:: Work instruction ::
Only the line containing "[facebook] (978, 763)" and the lines after it, through the end of the data below, are to be returned, each exactly as it stands.

== Data under study ==

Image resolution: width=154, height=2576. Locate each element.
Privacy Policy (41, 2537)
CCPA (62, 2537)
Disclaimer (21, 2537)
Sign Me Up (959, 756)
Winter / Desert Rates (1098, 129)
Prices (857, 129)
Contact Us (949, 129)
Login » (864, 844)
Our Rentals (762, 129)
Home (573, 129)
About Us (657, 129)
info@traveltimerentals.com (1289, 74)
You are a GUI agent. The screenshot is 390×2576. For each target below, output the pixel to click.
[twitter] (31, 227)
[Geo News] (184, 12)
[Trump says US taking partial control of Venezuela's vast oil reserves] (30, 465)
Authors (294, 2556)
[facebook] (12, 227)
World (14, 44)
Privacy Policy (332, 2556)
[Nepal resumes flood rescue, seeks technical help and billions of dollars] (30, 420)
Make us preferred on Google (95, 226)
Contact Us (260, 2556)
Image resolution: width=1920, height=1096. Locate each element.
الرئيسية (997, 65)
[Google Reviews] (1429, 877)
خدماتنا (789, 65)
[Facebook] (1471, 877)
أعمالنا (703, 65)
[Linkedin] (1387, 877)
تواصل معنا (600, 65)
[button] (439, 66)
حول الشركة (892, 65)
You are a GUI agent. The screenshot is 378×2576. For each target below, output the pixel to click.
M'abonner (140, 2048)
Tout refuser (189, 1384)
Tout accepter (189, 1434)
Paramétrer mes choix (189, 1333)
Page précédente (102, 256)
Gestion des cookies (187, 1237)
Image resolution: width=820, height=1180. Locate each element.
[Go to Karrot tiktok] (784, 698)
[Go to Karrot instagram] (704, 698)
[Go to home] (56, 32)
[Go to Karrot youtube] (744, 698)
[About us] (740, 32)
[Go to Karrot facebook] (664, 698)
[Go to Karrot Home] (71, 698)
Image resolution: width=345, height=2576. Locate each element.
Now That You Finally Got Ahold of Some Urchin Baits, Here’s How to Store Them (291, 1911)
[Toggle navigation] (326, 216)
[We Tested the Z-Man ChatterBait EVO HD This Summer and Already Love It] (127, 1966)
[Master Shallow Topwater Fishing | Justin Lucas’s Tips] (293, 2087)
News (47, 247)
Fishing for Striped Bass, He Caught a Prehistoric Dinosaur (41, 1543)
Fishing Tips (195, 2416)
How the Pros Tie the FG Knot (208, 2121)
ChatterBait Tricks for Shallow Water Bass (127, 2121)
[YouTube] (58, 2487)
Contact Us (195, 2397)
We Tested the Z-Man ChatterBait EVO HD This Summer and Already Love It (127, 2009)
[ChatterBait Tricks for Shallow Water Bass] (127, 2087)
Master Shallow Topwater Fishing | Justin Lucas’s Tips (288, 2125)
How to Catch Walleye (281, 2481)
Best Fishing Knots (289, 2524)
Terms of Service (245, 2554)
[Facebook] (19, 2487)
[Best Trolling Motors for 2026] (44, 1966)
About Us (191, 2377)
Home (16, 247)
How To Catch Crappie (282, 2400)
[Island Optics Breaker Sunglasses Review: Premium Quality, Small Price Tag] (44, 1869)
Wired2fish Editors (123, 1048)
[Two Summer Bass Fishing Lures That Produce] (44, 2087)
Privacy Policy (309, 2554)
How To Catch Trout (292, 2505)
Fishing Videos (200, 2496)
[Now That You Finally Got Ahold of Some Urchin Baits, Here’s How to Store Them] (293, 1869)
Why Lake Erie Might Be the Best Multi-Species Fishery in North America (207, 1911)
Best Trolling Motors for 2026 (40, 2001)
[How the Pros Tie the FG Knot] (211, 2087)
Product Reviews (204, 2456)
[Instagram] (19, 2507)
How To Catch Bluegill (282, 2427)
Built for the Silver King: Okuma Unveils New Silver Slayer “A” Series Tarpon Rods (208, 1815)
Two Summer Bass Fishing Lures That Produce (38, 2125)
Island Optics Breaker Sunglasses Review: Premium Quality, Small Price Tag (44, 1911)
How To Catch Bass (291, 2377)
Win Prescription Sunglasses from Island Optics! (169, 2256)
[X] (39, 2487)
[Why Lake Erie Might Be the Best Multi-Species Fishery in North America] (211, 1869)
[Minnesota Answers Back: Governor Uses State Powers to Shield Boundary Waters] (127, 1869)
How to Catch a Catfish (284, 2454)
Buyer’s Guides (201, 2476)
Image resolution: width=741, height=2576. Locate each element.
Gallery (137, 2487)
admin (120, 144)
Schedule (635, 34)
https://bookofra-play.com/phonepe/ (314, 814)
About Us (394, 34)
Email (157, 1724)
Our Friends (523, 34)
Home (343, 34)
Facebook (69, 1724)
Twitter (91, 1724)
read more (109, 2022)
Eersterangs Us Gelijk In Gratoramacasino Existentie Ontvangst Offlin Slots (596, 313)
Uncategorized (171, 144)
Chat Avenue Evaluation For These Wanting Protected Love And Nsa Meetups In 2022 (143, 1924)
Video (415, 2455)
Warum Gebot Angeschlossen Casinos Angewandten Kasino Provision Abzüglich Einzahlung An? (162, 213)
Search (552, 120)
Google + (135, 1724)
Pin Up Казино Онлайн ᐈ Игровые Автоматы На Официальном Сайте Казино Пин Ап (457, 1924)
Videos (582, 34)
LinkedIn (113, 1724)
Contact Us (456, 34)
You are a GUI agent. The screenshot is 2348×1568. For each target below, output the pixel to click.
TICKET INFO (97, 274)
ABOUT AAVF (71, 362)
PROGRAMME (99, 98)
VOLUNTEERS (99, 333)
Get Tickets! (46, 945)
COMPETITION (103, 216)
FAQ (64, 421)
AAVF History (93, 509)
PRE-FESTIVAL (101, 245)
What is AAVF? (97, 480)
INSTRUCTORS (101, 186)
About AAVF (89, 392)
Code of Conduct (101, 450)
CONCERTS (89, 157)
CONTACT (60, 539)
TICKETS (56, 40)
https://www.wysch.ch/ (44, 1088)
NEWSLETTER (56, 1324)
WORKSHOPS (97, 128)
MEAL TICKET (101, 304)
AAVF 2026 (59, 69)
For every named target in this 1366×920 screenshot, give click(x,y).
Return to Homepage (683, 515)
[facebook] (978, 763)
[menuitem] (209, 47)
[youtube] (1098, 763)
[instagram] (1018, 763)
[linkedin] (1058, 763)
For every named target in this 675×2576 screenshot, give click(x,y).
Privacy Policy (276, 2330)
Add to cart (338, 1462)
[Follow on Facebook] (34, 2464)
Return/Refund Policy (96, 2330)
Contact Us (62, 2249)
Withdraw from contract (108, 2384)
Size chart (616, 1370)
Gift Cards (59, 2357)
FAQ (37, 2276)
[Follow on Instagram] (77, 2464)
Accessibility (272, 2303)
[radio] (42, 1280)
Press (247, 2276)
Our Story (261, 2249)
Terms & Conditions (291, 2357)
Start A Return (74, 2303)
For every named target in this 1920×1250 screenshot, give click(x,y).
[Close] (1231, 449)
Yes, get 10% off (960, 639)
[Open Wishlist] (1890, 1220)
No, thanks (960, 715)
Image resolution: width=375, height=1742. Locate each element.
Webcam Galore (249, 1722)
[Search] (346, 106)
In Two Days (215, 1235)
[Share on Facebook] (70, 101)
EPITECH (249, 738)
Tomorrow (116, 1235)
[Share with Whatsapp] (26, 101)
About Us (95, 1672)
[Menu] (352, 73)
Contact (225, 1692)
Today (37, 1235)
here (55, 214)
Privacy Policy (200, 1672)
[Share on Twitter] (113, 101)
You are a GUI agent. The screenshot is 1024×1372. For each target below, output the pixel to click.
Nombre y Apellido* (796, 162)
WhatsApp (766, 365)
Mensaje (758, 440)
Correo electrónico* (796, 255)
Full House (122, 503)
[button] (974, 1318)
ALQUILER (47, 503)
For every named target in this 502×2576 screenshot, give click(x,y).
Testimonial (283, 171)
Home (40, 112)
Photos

===

:: Response area ::
[facebook] (978, 763)
[menuitem] (209, 47)
[youtube] (1098, 763)
[instagram] (1018, 763)
[linkedin] (1058, 763)
For every named target in this 675×2576 screenshot, give click(x,y).
Privacy Policy (276, 2330)
Add to cart (338, 1462)
[Follow on Facebook] (34, 2464)
Return/Refund Policy (96, 2330)
Contact Us (62, 2249)
Withdraw from contract (108, 2384)
Size chart (616, 1370)
Gift Cards (59, 2357)
FAQ (37, 2276)
[Follow on Instagram] (77, 2464)
Accessibility (272, 2303)
[radio] (42, 1280)
Press (247, 2276)
Our Story (261, 2249)
Terms & Conditions (291, 2357)
Start A Return (74, 2303)
For every named target in this 1920×1250 screenshot, give click(x,y).
[Close] (1231, 449)
Yes, get 10% off (960, 639)
[Open Wishlist] (1890, 1220)
No, thanks (960, 715)
Image resolution: width=375, height=1742. Locate each element.
Webcam Galore (249, 1722)
[Search] (346, 106)
In Two Days (215, 1235)
[Share on Facebook] (70, 101)
EPITECH (249, 738)
Tomorrow (116, 1235)
[Share with Whatsapp] (26, 101)
About Us (95, 1672)
[Menu] (352, 73)
Contact (225, 1692)
Today (37, 1235)
here (55, 214)
Privacy Policy (200, 1672)
[Share on Twitter] (113, 101)
You are a GUI agent. The screenshot is 1024×1372. For each target below, output the pixel to click.
Nombre y Apellido* (796, 162)
WhatsApp (766, 365)
Mensaje (758, 440)
Correo electrónico* (796, 255)
Full House (122, 503)
[button] (974, 1318)
ALQUILER (47, 503)
For every named target in this 502×2576 screenshot, give click(x,y).
Testimonial (283, 171)
Home (40, 112)
Photos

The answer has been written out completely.